WORK REQUIRED —
Each line in the listing below that includes "computer" should be counted; give the total and nothing more.

RECORDS —
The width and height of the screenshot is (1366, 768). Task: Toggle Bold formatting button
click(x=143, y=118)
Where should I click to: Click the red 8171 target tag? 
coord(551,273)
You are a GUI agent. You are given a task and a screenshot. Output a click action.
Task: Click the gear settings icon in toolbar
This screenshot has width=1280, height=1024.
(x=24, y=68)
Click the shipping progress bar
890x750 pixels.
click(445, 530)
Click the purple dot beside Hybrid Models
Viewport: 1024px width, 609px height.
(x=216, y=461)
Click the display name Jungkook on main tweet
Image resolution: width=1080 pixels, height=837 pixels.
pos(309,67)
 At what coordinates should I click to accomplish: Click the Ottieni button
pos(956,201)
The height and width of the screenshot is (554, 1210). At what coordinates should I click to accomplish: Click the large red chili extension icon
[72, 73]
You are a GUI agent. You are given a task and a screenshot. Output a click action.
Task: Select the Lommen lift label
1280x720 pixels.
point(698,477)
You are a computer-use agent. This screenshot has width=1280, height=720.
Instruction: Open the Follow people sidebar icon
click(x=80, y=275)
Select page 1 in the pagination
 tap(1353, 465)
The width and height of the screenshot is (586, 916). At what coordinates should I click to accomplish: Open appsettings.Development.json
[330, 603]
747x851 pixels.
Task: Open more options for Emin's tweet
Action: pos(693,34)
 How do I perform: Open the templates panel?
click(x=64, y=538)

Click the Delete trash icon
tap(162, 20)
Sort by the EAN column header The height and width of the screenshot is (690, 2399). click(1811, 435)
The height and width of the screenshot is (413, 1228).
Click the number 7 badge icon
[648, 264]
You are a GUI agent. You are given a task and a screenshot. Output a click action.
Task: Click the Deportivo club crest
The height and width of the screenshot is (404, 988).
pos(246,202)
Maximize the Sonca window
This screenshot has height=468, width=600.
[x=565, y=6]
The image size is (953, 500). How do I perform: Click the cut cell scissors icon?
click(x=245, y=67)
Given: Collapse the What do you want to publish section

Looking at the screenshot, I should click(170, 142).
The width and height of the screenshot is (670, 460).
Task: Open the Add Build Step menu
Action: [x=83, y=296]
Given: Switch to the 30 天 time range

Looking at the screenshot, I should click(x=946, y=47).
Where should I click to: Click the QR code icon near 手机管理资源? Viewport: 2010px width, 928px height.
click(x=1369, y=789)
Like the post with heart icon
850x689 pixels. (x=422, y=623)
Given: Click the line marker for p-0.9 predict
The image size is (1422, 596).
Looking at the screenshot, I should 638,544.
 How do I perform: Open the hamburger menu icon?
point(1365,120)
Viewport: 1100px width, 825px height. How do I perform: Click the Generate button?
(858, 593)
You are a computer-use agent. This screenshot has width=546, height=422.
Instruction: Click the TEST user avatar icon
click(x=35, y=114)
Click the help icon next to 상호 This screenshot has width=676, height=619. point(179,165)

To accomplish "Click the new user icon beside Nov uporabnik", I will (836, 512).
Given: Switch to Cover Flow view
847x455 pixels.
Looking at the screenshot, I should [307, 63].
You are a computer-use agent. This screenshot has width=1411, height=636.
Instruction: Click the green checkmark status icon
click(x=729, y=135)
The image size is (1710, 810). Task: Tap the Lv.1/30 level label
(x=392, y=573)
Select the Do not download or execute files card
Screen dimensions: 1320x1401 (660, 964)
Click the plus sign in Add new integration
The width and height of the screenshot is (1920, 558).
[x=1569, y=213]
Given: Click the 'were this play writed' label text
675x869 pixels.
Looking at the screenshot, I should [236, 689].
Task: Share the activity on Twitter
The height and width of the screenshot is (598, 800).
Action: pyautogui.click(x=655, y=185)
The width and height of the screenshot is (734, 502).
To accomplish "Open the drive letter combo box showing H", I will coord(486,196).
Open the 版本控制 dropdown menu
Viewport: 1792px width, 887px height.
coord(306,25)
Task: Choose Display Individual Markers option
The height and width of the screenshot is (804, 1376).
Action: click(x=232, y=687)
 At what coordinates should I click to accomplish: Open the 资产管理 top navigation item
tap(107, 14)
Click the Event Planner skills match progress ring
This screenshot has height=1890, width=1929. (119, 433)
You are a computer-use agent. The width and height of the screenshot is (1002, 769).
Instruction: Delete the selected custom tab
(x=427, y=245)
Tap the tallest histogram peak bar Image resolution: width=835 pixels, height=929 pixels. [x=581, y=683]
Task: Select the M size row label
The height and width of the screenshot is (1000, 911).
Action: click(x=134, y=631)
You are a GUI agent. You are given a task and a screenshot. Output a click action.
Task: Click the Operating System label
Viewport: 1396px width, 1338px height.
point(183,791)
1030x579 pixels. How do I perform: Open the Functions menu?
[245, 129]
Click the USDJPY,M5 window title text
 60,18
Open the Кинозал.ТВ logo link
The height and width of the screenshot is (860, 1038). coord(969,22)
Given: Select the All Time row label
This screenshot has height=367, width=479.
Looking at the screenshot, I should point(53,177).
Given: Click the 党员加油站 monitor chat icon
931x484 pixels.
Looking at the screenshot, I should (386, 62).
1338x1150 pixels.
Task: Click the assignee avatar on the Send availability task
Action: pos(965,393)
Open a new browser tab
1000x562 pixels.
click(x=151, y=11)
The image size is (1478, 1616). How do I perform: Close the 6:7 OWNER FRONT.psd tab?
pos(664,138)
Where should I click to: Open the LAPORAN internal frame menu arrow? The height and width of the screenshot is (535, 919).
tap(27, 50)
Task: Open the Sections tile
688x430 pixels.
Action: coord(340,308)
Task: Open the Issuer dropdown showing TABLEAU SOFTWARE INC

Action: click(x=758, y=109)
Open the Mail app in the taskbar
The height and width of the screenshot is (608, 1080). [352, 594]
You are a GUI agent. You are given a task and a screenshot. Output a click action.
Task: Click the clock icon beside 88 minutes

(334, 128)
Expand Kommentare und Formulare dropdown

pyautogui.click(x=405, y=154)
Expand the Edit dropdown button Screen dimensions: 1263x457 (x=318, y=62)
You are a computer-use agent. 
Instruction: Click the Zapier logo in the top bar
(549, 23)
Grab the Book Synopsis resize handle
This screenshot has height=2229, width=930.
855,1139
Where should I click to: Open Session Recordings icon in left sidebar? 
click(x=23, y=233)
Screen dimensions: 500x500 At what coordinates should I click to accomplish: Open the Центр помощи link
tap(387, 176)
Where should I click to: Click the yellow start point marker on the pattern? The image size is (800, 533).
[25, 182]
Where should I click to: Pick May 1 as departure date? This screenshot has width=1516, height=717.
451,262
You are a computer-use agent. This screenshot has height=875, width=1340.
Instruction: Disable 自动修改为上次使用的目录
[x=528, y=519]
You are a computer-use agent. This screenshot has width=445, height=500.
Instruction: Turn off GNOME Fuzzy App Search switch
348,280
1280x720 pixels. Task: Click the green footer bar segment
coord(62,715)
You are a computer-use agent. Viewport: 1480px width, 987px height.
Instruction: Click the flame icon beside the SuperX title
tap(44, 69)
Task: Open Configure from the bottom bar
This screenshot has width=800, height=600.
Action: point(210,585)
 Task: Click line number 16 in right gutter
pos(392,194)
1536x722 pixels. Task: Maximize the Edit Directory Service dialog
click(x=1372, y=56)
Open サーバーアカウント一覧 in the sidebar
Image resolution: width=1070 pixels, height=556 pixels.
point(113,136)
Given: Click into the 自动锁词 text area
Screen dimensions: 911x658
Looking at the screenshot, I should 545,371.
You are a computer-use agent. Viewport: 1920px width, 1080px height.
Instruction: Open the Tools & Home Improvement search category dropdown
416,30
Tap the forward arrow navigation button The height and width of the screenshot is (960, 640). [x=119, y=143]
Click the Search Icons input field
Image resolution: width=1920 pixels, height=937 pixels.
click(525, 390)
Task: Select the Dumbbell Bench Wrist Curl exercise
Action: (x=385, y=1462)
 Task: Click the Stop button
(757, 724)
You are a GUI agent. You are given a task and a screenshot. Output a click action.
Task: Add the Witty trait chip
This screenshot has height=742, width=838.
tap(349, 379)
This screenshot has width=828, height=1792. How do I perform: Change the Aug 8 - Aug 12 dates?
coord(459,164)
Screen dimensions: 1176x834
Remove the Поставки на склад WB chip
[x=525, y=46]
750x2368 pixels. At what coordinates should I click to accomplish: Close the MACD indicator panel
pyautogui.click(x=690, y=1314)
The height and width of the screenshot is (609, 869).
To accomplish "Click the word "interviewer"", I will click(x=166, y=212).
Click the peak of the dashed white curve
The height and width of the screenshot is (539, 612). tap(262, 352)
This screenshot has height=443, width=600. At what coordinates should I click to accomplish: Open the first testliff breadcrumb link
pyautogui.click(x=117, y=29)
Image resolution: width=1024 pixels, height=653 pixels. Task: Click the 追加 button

RESPONSE TO THIS TASK —
9